Start of SOURCE PASSAGE
Each phone call started the same way and ended with more bad news.
One Monday, a week after I ran the Boston Marathon, I received the call from my doctor. It was like a movie starting with, "Are you driving? Where are you right now?" That's how I received the news. I would get two more of these types of calls. Each one starting the same way ... each ending with more bad news. My family had been diagnosed with cancer.
It took me months, literally, to be emotionally ready to write about this — about those first thoughts after such a somber diagnois. When you are first diagnosed with the c-word, you do have those first thoughts about death, of being really sick and the possibility of leaving a family. At the time, this was too much for me to write about, let alone think about, let alone speak aloud — but it exists and it always will. Ask any person diagnosed with cancer, living with cancer, fighting cancer and those in remission ...
End of SOURCE PASSAGE
Start of INPUT DATA
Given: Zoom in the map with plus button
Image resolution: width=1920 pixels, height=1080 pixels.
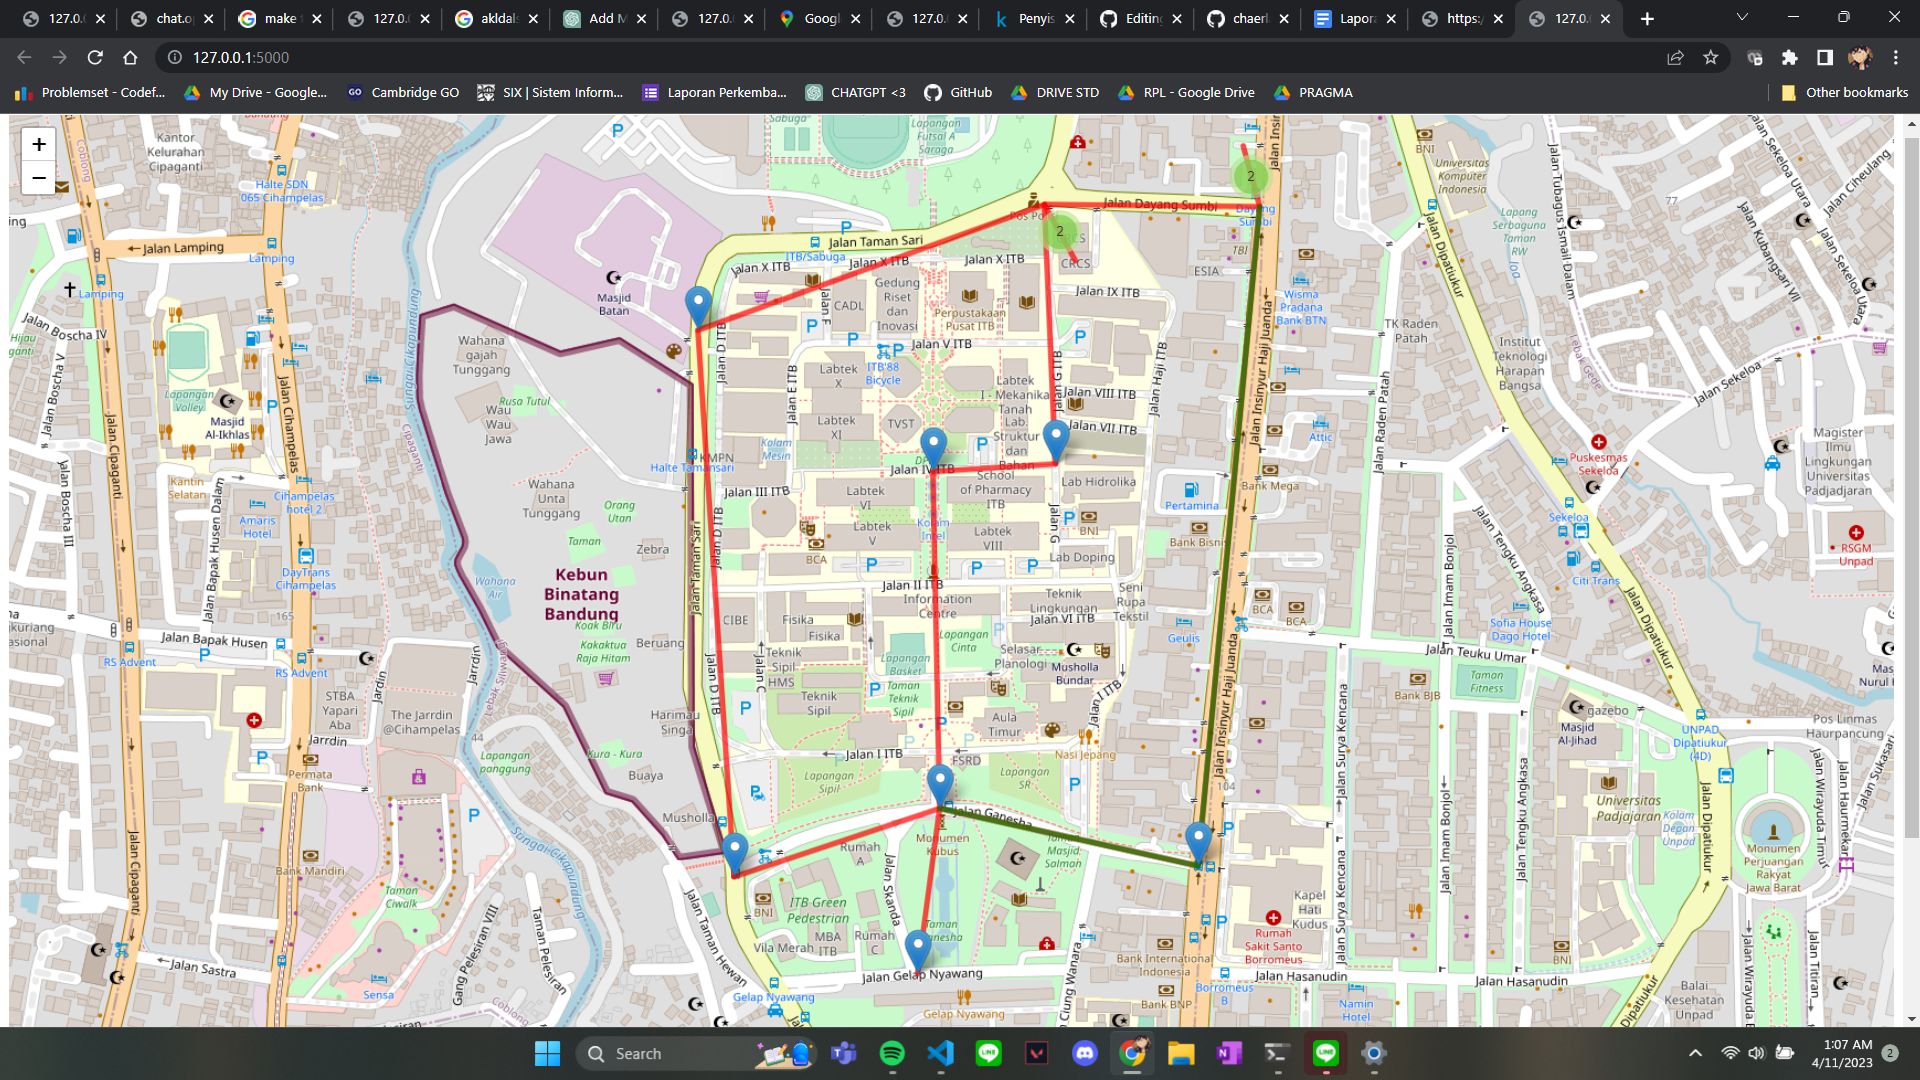Looking at the screenshot, I should pos(38,144).
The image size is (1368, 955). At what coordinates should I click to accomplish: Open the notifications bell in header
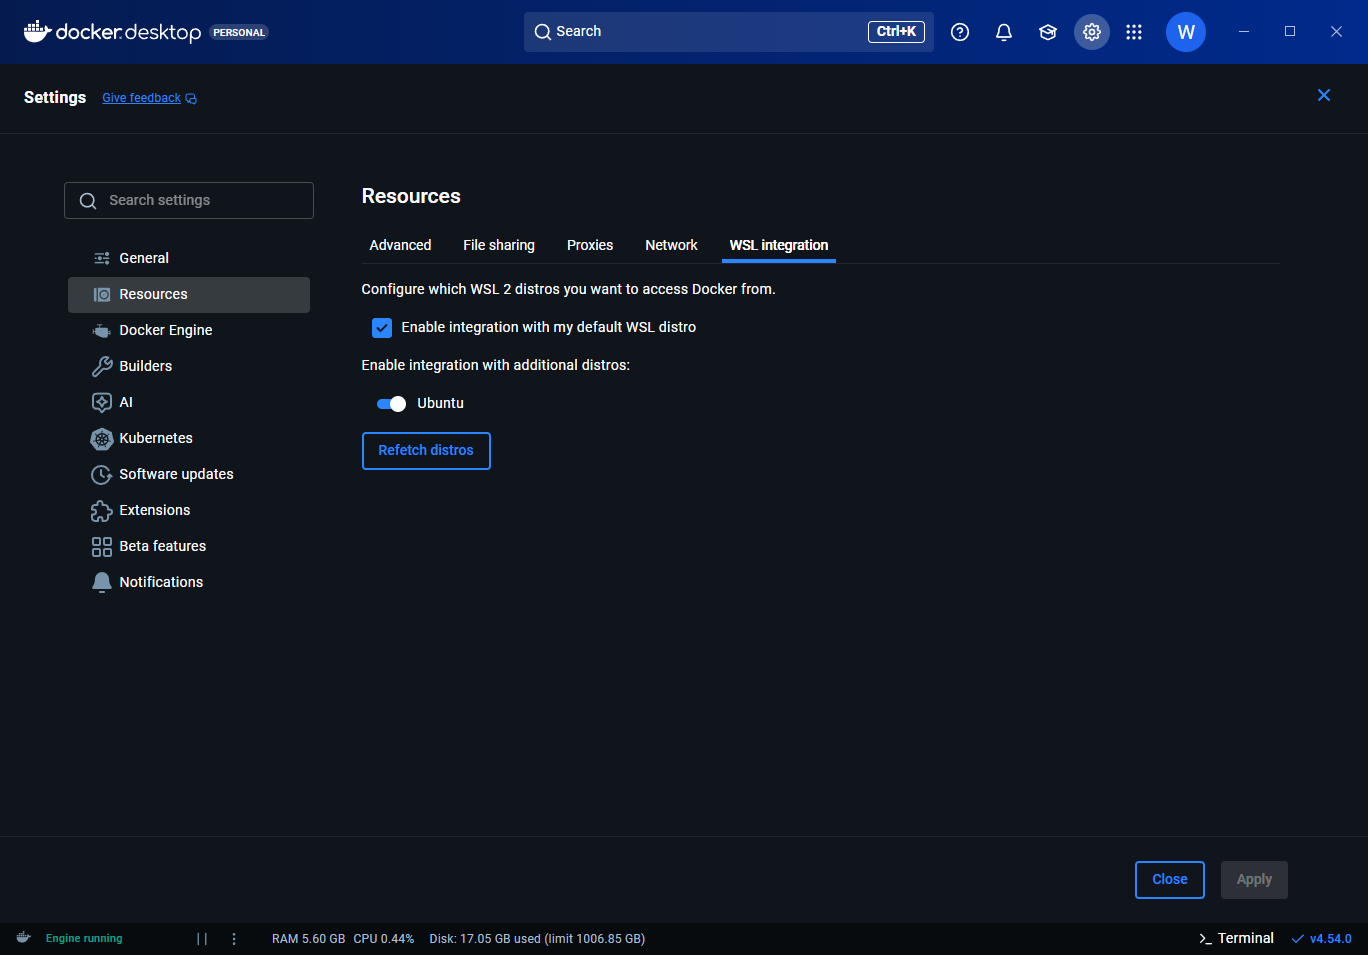(x=1004, y=32)
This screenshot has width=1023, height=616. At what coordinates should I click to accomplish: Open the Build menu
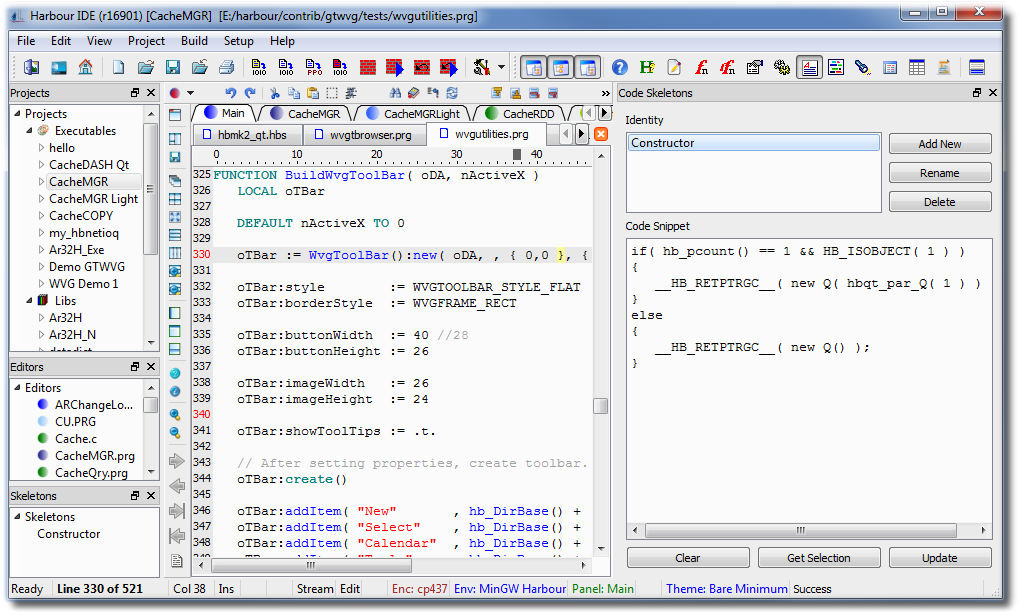coord(194,41)
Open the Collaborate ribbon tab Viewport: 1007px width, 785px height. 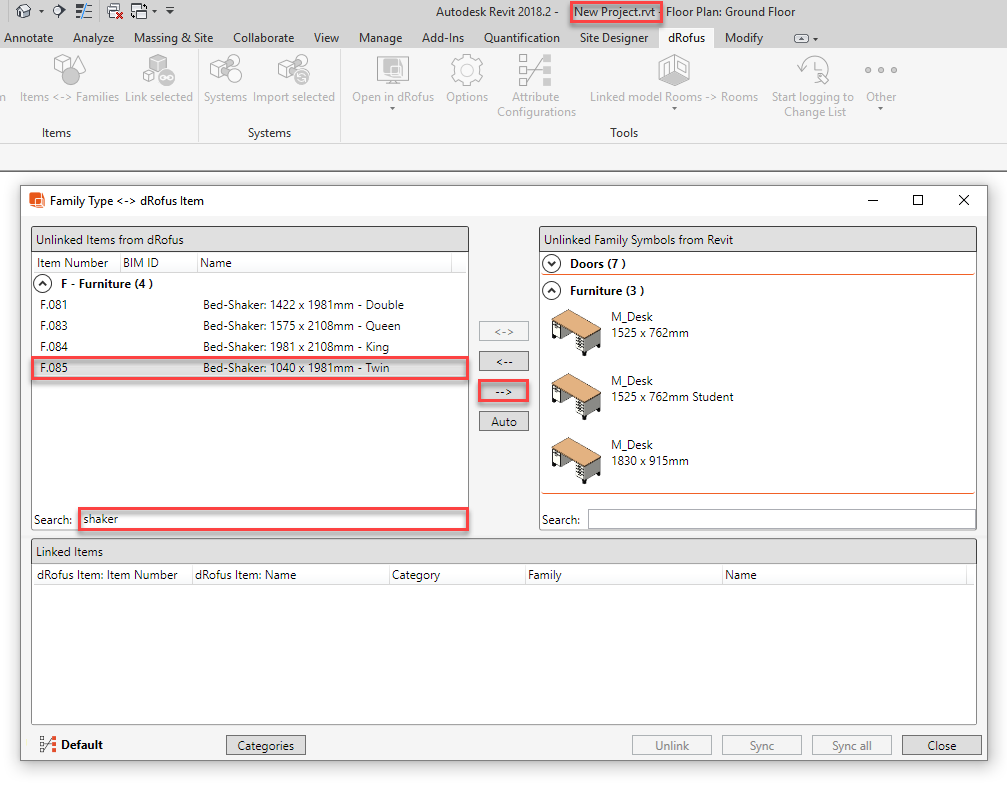(x=263, y=37)
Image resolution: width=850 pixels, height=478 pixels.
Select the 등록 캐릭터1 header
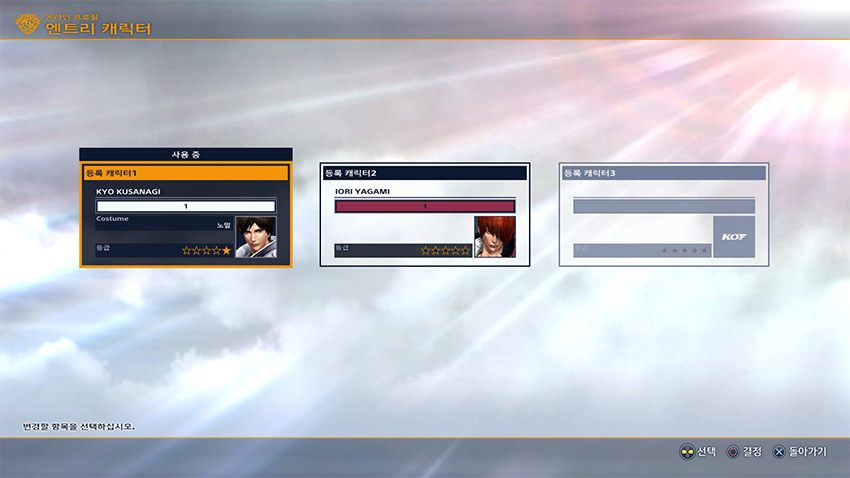[x=186, y=173]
End of INPUT DATA
> [TRY IT]
Carry on the personal account of getting a cancer diagnosis over the phone, starting right after its last sentence.

> [RESPONSE BELOW]
We know all the possibilities of this malicious and non-discriminating disease. We've read every tragedy out there and perhaps we've even lived through the loss of a friend or family member. We've driven around in the normalcy of our lives and had it seize us by the neck causing sudden outbursts of tears and sobs. We've hidden behind closed doors fighting back tears, not wanting our family, our children, our colleagues to know the truth.
I am less afraid than I was five months ago when I was first diagnosed. Even when I didn't know how advanced my cancer was, I only knew it existed and was not found early. My initial thought wasn't how I was going to feel, if I would have chemo, how would the surgeries be or if I would run again. My first thoughts were with my family.
I was afraid, terrified and heartbroken. My family had been diagnosed with cancer. There was nothing I could do to save them, because despite the good show I thought I could pull off, I could see it in their eyes. They were as afraid as I was.
With time, wounds from multiple surgeries heal ... with rehab and hard work, physical strength comes back ... but where do the emotional wounds go? As the patient, I can at least focus on all the things I can do now that I couldn't do post surgeries. I can even fake it until I make it emotionally — because I have come so far physically, the mental piece eventually will catch up. But where does the healing for the family come from?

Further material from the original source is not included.